#### [Exercise details]
Look below for the line that contains "Select the 'No co-applicant' message text", then copy it and each following line to the end of the records, minus any pictures.

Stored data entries
=-=-=
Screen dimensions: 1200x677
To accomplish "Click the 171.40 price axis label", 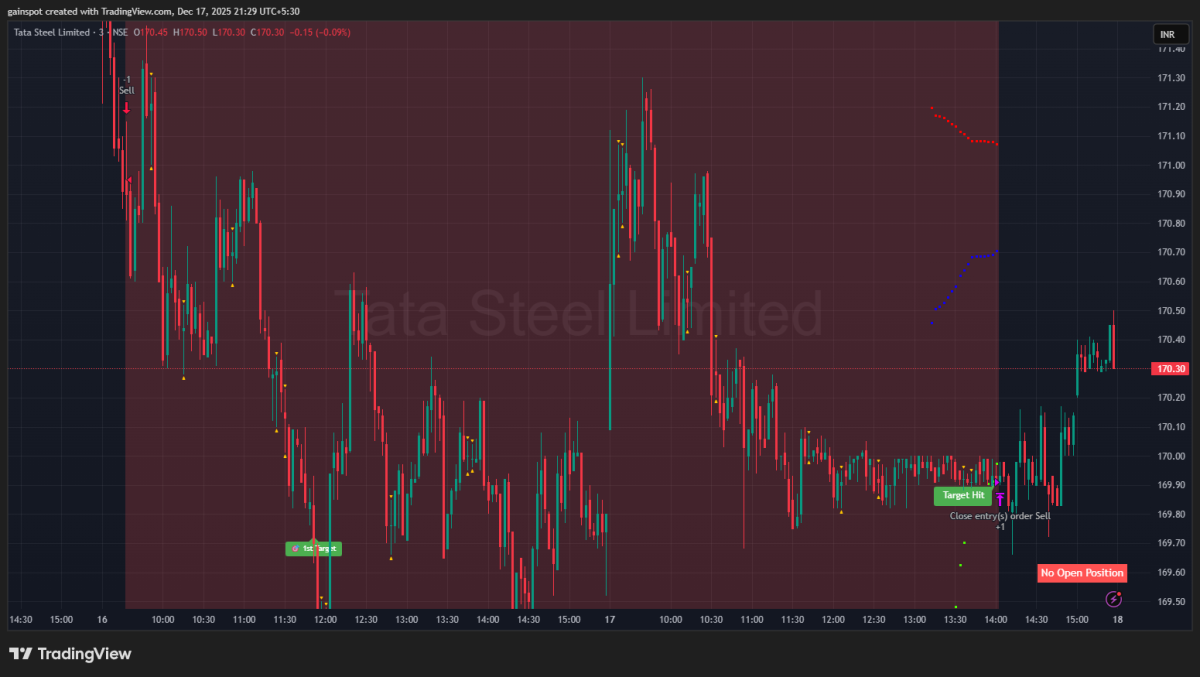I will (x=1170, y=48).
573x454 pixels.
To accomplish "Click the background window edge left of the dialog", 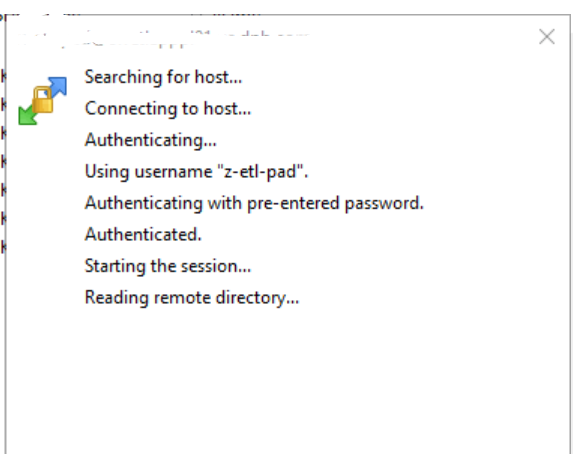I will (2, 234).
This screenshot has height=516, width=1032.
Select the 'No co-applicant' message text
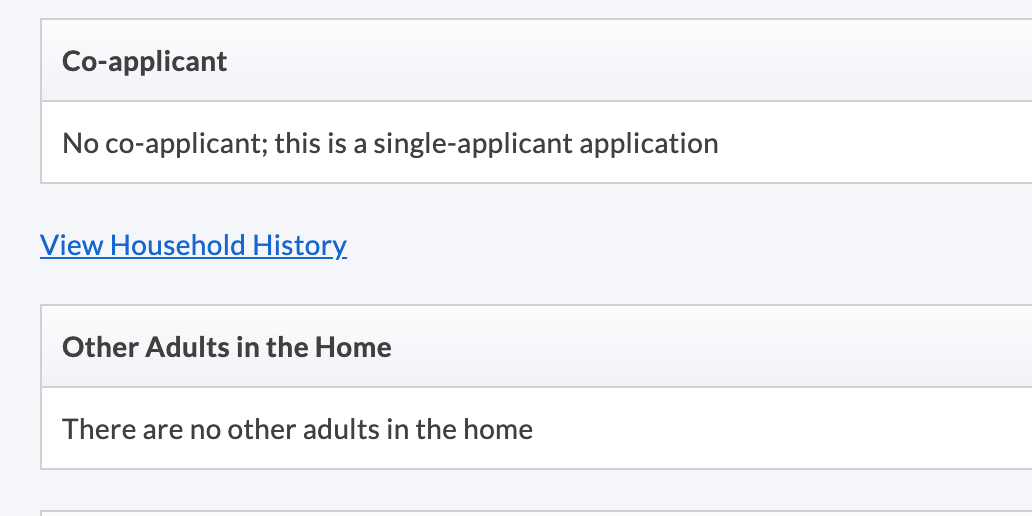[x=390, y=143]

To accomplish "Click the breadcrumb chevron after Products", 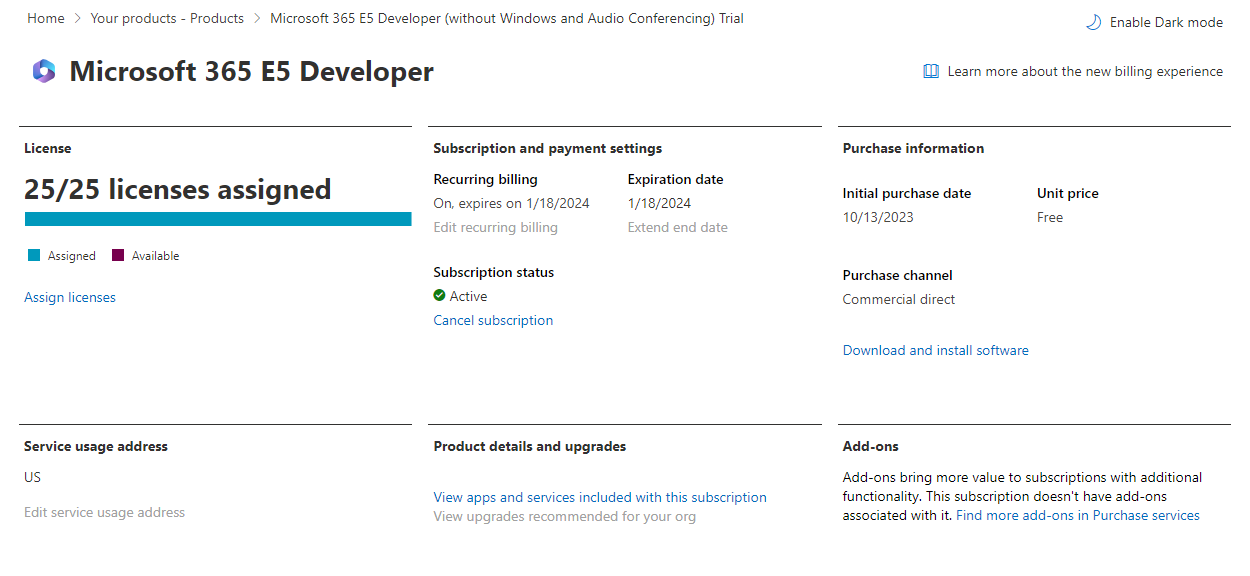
=-=-=
#### [Expected output]
Select the 'No co-applicant' message text
[x=390, y=143]

To accomplish "Click the breadcrumb chevron after Products", 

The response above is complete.